Фонари светят сквозь тяжелую мглу. У входа в конторы, магазины часто тарахтят бензиновые движки — индивидуальные установки кондиционирования воздуха.

Душно, жарко, ни ветерка. Лишь проходящие машины обдают прохожих, покупателей, продавцов горячим чадом.

Машины идут сплошной массой от тротуара до тротуара. Водители автобусов и грузовиков работают с помощниками. Помощник (шустрый мальчишка) следит за левым бортом (движение левостороннее), криком или стуком по обшивке отпугивает пешеходов, велосипедистов, рикш, лезущих под самые колеса, следит за тем, чтобы не повредить чужую машину. Если между машинами образуется маломальский зазор, в него тут же втискивается более юркий автомобиль, велосипедист, рикша... Носильщики беспорядочно, по ломаным траекториям пересекают это медлительное скопище.

──────────

Задание 1:
Представьте в виде нумерованного списка строки данных от строки, содержащей «The width and», до последней из них включительно, пропустив пустые. Изображения в ответ не включайте.
Приведённые далее строки никак не связаны с отрывком.

──────────

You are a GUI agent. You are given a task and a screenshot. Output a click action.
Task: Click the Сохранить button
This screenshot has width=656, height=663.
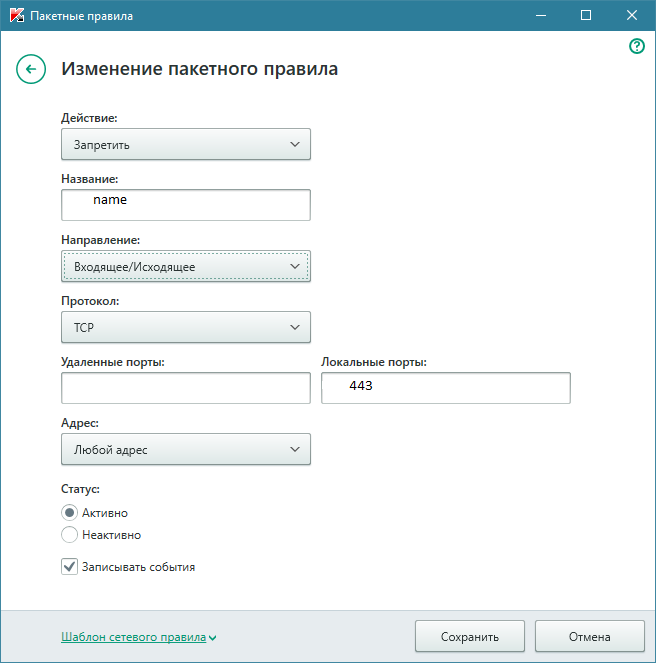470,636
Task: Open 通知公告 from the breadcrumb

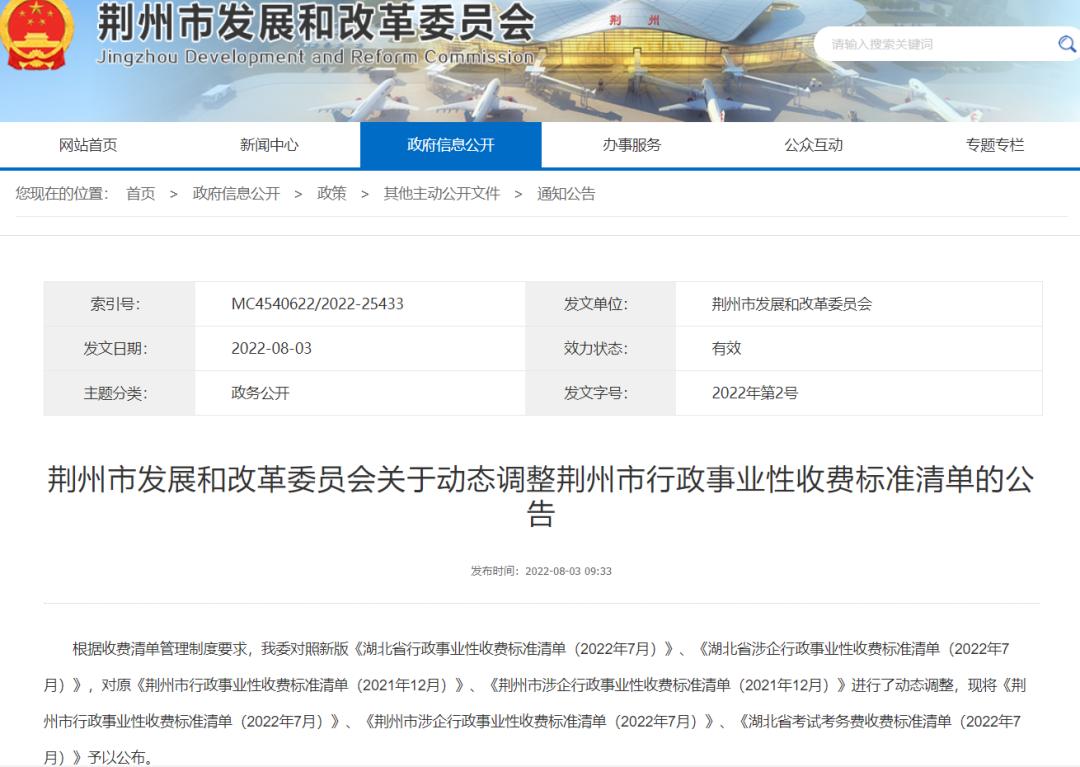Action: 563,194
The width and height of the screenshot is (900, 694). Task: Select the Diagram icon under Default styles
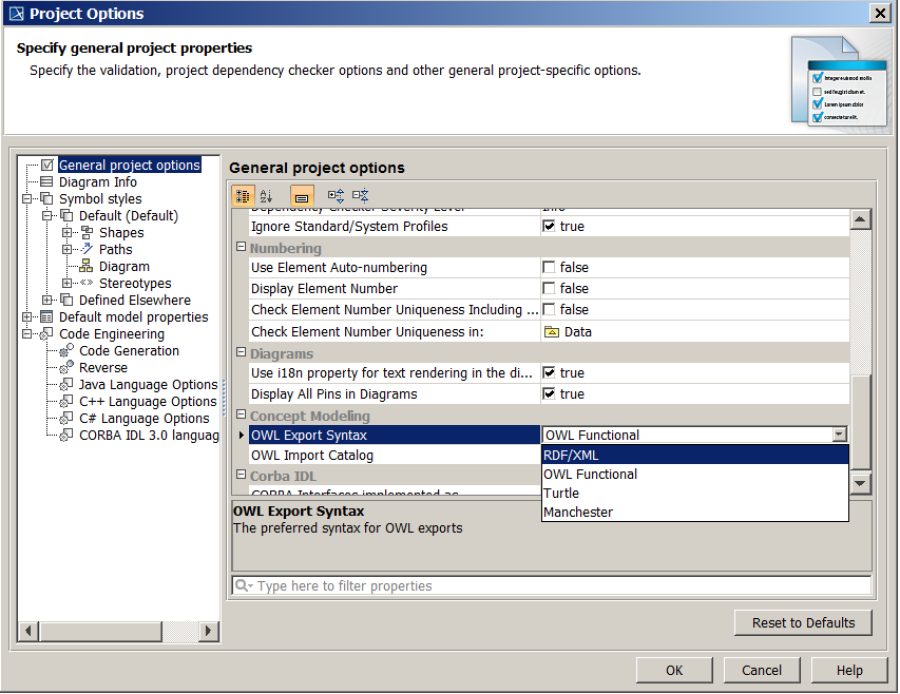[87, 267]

──────────

Задание 2:
Верните отрывок полностью, без каких-либо изменений.

Письменный ответ 1:
1. The width and height of the screenshot is (900, 694). Task: Select the Diagram icon under Default styles
2. [87, 267]

Письменный ответ 2:
Фонари светят сквозь тяжелую мглу. У входа в конторы, магазины часто тарахтят бензиновые движки — индивидуальные установки кондиционирования воздуха.

Душно, жарко, ни ветерка. Лишь проходящие машины обдают прохожих, покупателей, продавцов горячим чадом.

Машины идут сплошной массой от тротуара до тротуара. Водители автобусов и грузовиков работают с помощниками. Помощник (шустрый мальчишка) следит за левым бортом (движение левостороннее), криком или стуком по обшивке отпугивает пешеходов, велосипедистов, рикш, лезущих под самые колеса, следит за тем, чтобы не повредить чужую машину. Если между машинами образуется маломальский зазор, в него тут же втискивается более юркий автомобиль, велосипедист, рикша... Носильщики беспорядочно, по ломаным траекториям пересекают это медлительное скопище.